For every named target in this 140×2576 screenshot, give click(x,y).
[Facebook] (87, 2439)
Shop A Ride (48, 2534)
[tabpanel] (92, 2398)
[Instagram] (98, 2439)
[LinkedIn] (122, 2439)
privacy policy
-------
*Directions*
Please restate the preceding entries word for word.

*Task answer*
For every named target in this 140×2576 screenshot, give click(x,y).
[Facebook] (87, 2439)
Shop A Ride (48, 2534)
[tabpanel] (92, 2398)
[Instagram] (98, 2439)
[LinkedIn] (122, 2439)
privacy policy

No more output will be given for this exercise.